Source data:

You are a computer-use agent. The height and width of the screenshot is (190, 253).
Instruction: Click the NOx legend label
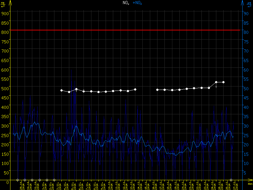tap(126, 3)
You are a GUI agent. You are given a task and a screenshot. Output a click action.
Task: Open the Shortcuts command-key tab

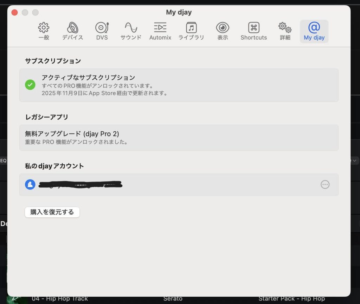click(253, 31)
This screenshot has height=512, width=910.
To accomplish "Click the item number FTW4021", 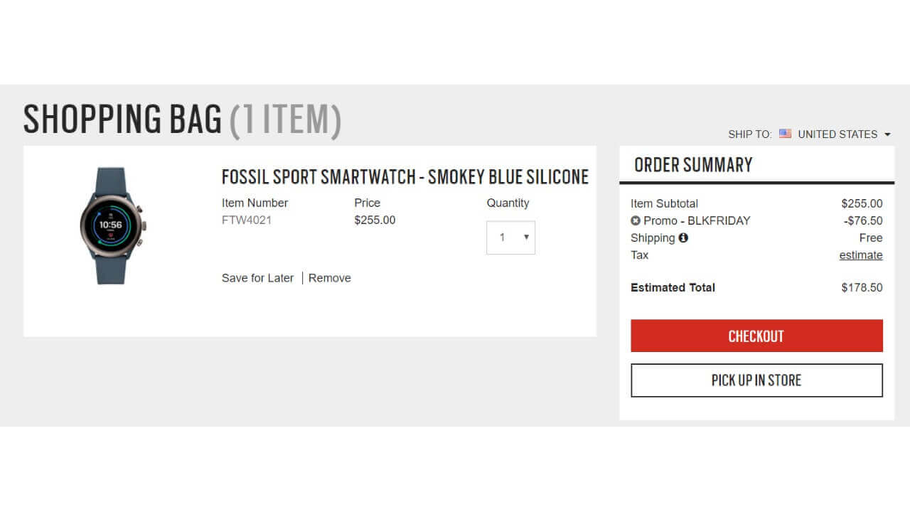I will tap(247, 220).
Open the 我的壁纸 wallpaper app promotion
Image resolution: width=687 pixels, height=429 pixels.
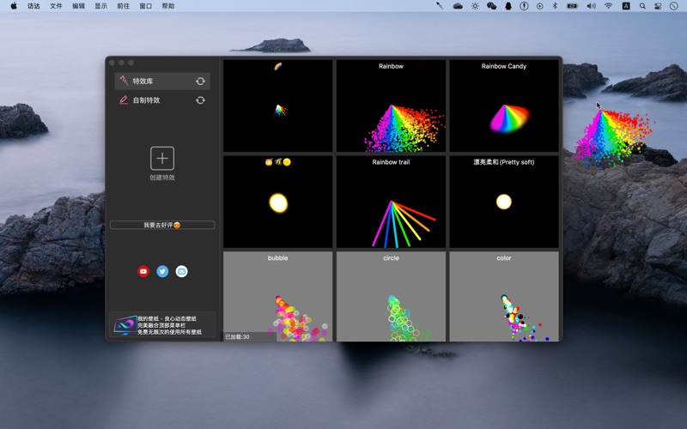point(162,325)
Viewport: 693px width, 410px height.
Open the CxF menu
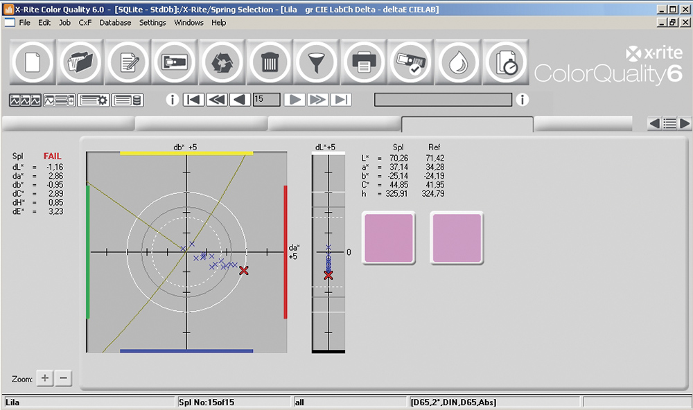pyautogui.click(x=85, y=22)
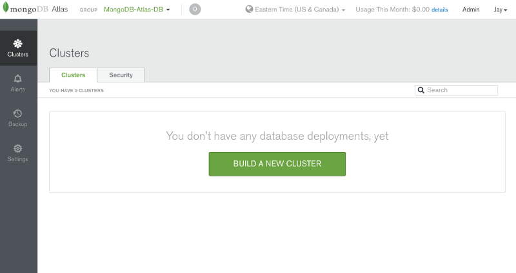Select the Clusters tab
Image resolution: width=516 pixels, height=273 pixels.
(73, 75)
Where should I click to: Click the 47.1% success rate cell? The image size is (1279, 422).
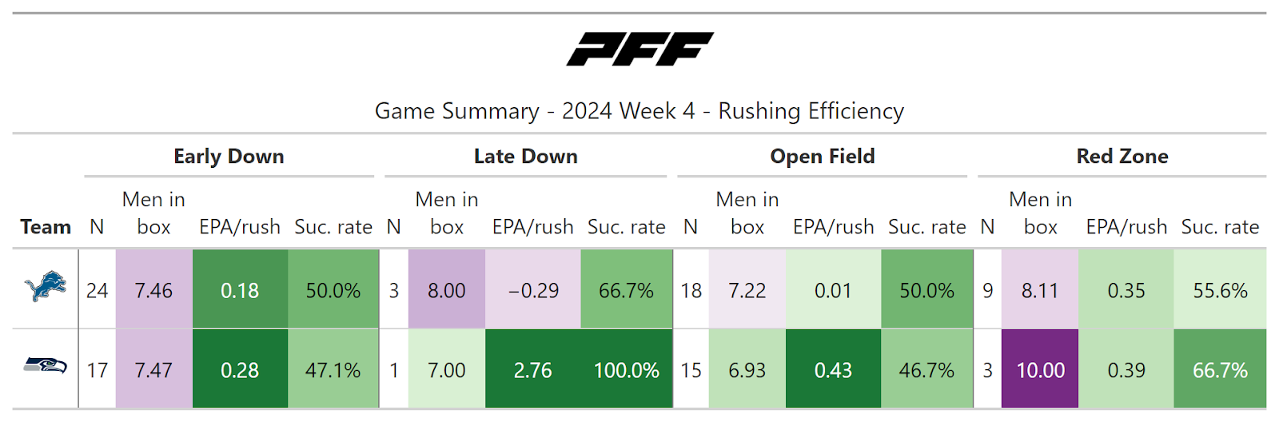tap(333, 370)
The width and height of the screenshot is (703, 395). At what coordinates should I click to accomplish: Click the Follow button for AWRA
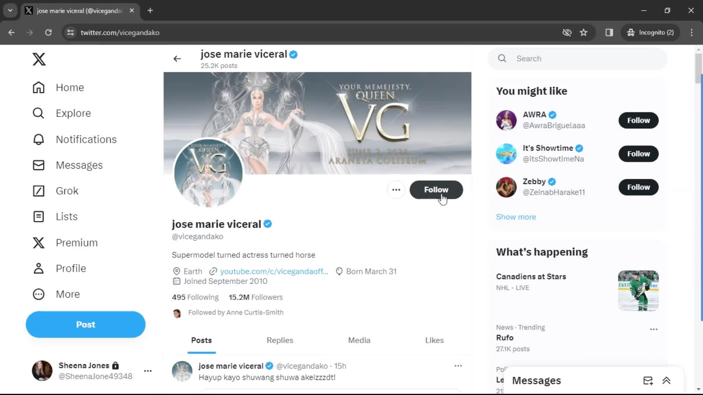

Challenge: Rewrite the records from the line containing "Viewport: 693px width, 410px height." through the end, replacing "menu" with "dropdown" and changing nothing else. Leave the pictures out.

Exercise result:
Viewport: 693px width, 410px height.
Open the CxF dropdown
pyautogui.click(x=85, y=22)
Select the Clusters tab
Image resolution: width=516 pixels, height=273 pixels.
(73, 75)
Where should I click to: Click the 47.1% success rate cell? The image size is (1279, 422).
tap(333, 370)
The width and height of the screenshot is (703, 395). At what coordinates should I click to accomplish: Click the Follow button for AWRA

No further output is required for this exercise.